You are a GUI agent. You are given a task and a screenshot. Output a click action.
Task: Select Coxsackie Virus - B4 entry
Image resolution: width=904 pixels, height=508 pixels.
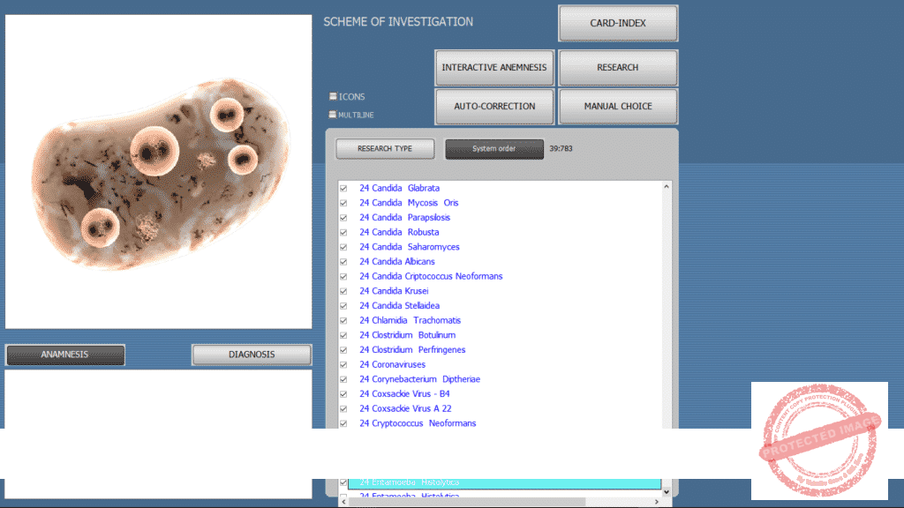point(404,394)
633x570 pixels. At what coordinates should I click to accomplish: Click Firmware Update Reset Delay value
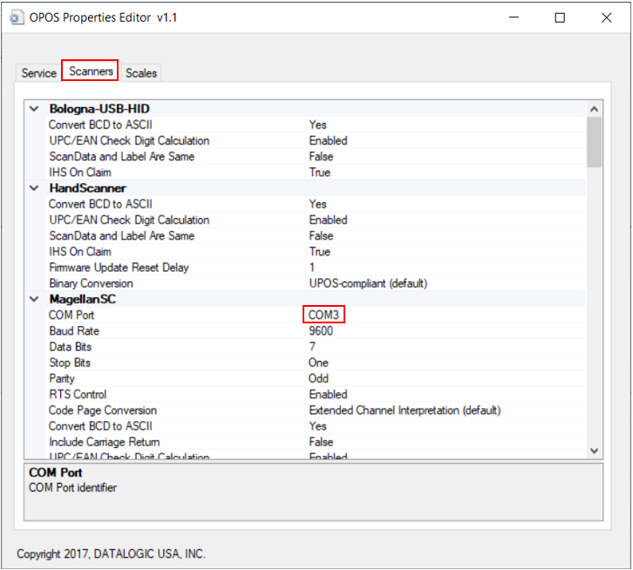pyautogui.click(x=312, y=268)
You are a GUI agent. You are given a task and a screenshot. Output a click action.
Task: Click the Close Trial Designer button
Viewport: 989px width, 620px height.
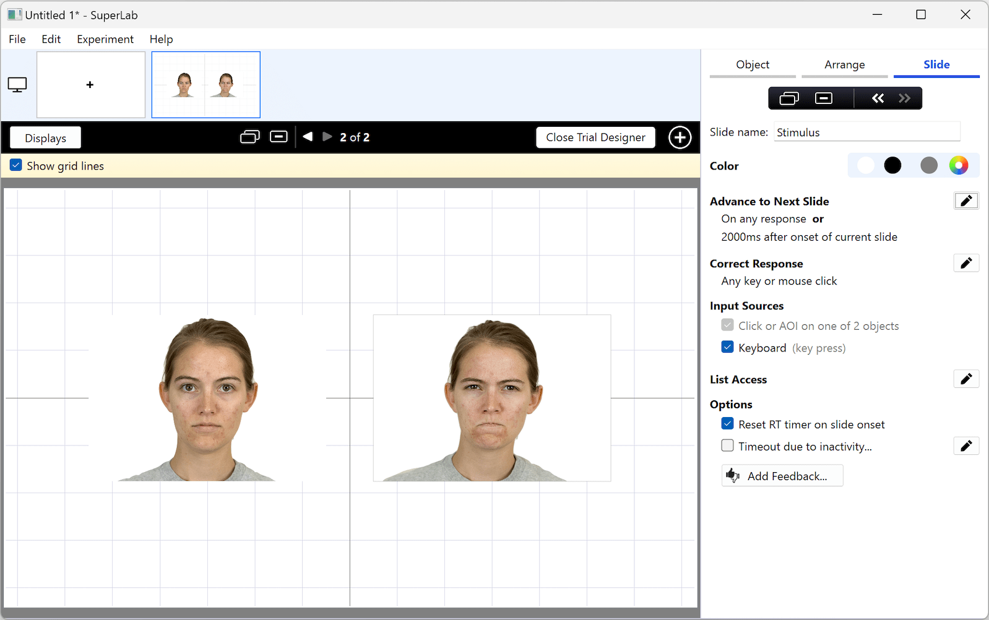[x=595, y=137]
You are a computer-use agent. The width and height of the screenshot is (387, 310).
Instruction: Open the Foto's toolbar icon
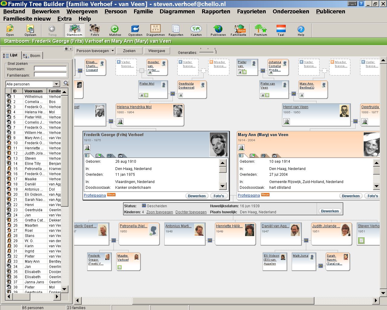(95, 30)
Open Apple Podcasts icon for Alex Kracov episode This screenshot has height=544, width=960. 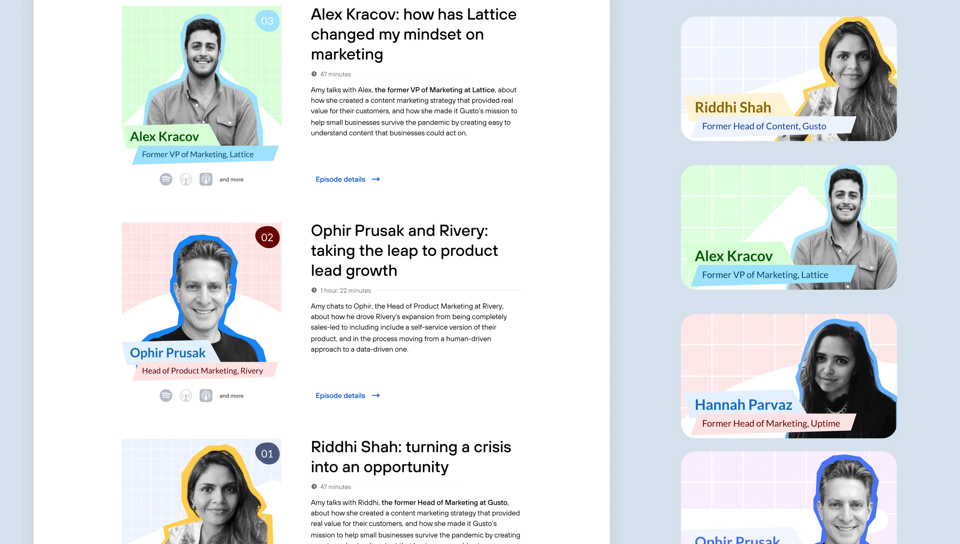click(206, 179)
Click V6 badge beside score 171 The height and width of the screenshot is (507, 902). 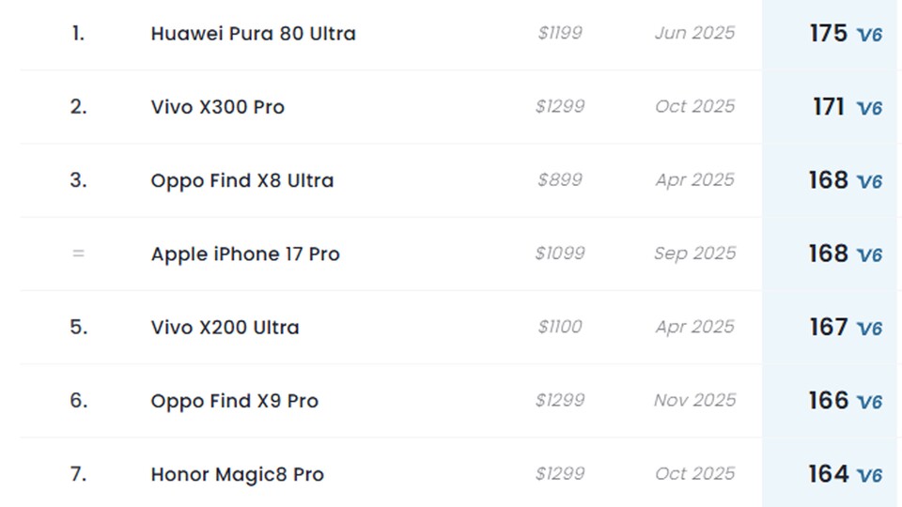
|---|
_What the task requires_: Leaving out the pictures, please output the lines in the entries above from the one with "Task: Select Coxsackie Virus - B4 entry" through the one with "Task: Click the Close Trial Designer button", exactly as they are.

_Exercise solution_:
Task: Select Coxsackie Virus - B4 entry
Image resolution: width=904 pixels, height=508 pixels.
point(404,394)
633x570 pixels. At what coordinates should I click to accomplish: Click Firmware Update Reset Delay value
pyautogui.click(x=312, y=268)
You are a GUI agent. You are given a task and a screenshot. Output a click action.
Task: Click the Close Trial Designer button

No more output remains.